▸ **What is being asked**: Rewrite the entries below with each "Screenshot" changed to "Image" and everything else left unchanged. Leave the pictures out.

(Screenshot and document pointing data)
== == ==

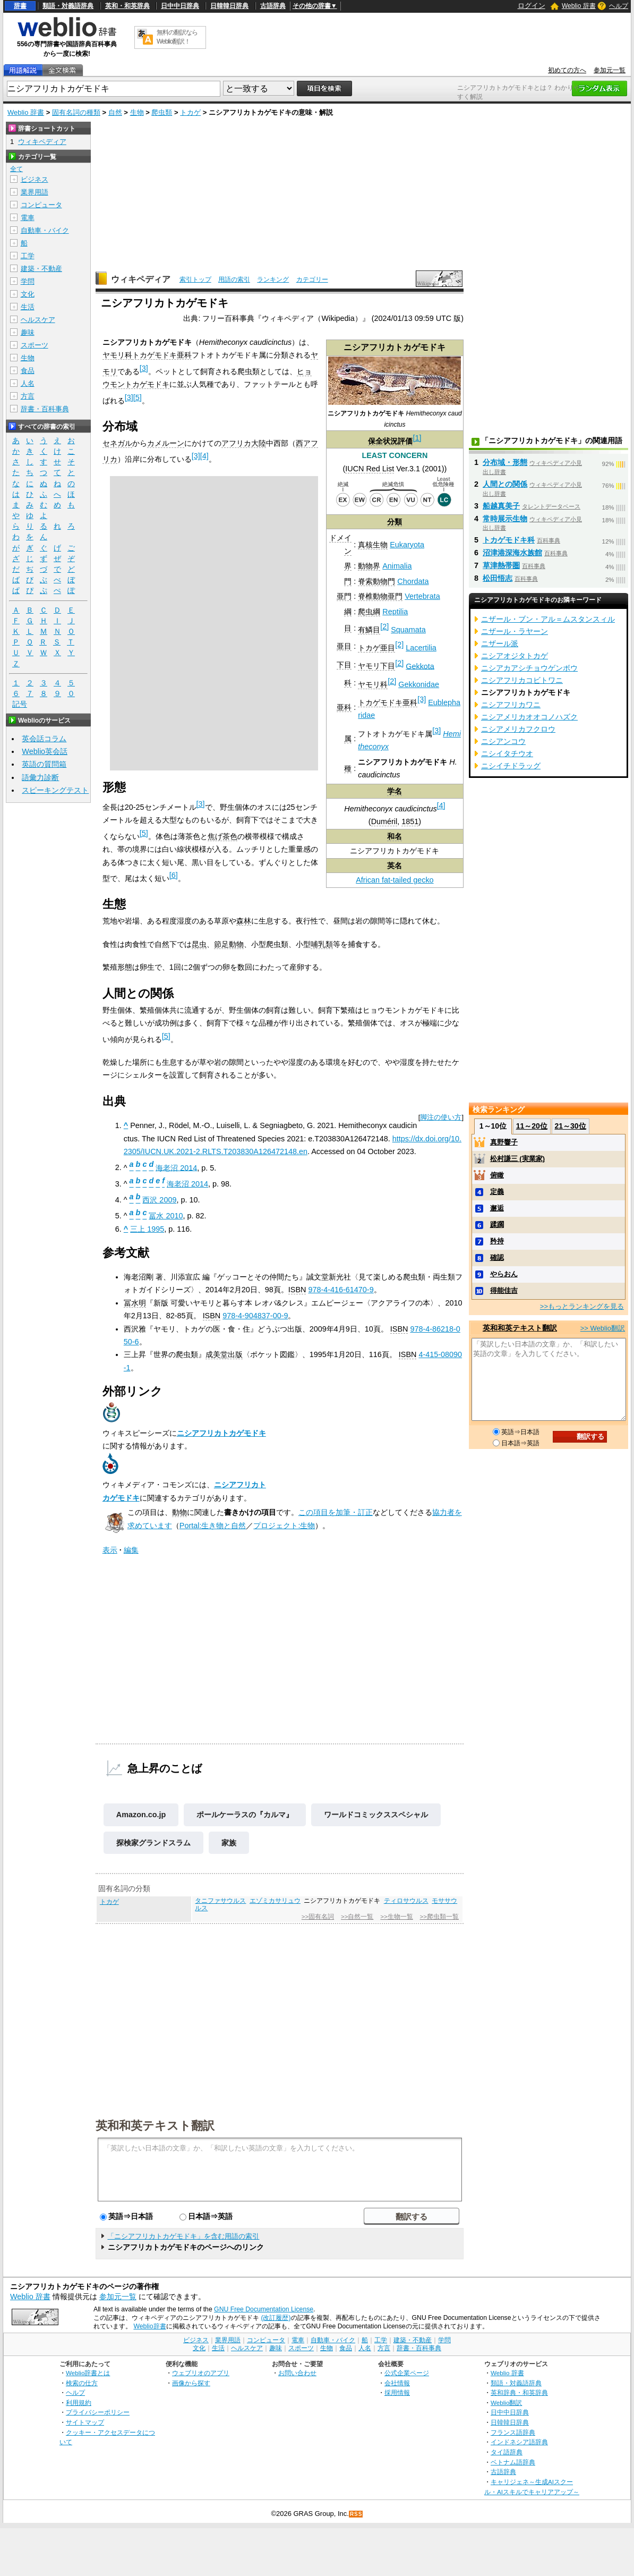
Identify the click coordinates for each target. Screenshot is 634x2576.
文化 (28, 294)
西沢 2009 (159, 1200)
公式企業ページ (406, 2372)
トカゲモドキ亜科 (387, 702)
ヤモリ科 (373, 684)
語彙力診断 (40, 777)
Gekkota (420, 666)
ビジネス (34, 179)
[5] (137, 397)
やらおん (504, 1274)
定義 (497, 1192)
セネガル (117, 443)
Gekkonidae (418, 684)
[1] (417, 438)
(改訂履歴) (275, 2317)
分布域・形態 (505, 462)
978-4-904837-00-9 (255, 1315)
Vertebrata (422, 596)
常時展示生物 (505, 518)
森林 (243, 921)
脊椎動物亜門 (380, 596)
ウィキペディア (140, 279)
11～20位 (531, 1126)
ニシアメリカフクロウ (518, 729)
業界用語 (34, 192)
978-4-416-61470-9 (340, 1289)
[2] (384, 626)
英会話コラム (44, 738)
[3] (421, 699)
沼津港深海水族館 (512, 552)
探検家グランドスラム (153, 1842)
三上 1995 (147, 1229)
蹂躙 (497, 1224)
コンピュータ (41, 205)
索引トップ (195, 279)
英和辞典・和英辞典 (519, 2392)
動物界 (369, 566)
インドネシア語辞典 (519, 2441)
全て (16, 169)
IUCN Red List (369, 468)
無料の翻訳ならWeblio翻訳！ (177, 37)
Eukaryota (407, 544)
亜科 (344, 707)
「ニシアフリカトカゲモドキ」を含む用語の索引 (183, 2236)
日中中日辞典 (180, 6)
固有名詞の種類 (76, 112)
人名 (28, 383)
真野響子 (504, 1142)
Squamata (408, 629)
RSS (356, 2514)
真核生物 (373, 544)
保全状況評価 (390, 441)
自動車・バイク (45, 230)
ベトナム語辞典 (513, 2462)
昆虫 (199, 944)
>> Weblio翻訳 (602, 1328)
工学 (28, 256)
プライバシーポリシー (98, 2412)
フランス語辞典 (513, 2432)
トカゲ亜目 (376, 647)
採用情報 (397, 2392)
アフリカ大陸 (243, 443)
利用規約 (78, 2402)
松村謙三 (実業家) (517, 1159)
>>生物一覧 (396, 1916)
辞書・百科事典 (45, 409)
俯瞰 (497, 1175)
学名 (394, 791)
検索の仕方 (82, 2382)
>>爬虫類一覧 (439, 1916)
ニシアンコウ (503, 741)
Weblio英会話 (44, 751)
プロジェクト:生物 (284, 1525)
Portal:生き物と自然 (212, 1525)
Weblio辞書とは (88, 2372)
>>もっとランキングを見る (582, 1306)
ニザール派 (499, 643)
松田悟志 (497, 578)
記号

== == ==

▸ **Output below**:
Identify the click coordinates for each target. Image is 634x2576.
文化 (28, 294)
西沢 2009 (159, 1200)
公式企業ページ (406, 2372)
トカゲモドキ亜科 (387, 702)
ヤモリ科 (373, 684)
語彙力診断 (40, 777)
Gekkota (420, 666)
ビジネス (34, 179)
[5] (137, 397)
やらおん (504, 1274)
定義 (497, 1192)
セネガル (117, 443)
Gekkonidae (418, 684)
[1] (417, 438)
(改訂履歴) (275, 2317)
分布域・形態 (505, 462)
978-4-904837-00-9 (255, 1315)
Vertebrata (422, 596)
常時展示生物 (505, 518)
森林 (243, 921)
脊椎動物亜門 (380, 596)
ウィキペディア (140, 279)
11～20位 (531, 1126)
ニシアメリカフクロウ (518, 729)
業界用語 (34, 192)
978-4-416-61470-9 (340, 1289)
[2] (384, 626)
英会話コラム (44, 738)
[3] (421, 699)
沼津港深海水族館 (512, 552)
探検家グランドスラム (153, 1842)
三上 1995 (147, 1229)
蹂躙 (497, 1224)
コンピュータ (41, 205)
索引トップ (195, 279)
英和辞典・和英辞典 (519, 2392)
動物界 (369, 566)
インドネシア語辞典 (519, 2441)
全て (16, 169)
IUCN Red List (369, 468)
無料の翻訳ならWeblio翻訳！ (177, 37)
Eukaryota (407, 544)
亜科 (344, 707)
「ニシアフリカトカゲモドキ」を含む用語の索引 (183, 2236)
日中中日辞典 (180, 6)
固有名詞の種類 (76, 112)
人名 (28, 383)
真野響子 (504, 1142)
Squamata (408, 629)
RSS (356, 2514)
真核生物 (373, 544)
保全状況評価 (390, 441)
自動車・バイク (45, 230)
ベトナム語辞典 (513, 2462)
昆虫 (199, 944)
>> Weblio翻訳 (602, 1328)
工学 (28, 256)
プライバシーポリシー (98, 2412)
フランス語辞典 (513, 2432)
トカゲ亜目 (376, 647)
採用情報 (397, 2392)
アフリカ大陸 (243, 443)
利用規約 (78, 2402)
松村謙三 (実業家) (517, 1159)
>>生物一覧 (396, 1916)
辞書・百科事典 (45, 409)
俯瞰 (497, 1175)
学名 (394, 791)
検索の仕方 (82, 2382)
>>爬虫類一覧 (439, 1916)
ニシアンコウ (503, 741)
Weblio英会話 (44, 751)
プロジェクト:生物 (284, 1525)
Portal:生き物と自然 (212, 1525)
Weblio辞書とは (88, 2372)
>>もっとランキングを見る (582, 1306)
ニザール派 (499, 643)
松田悟志 (497, 578)
記号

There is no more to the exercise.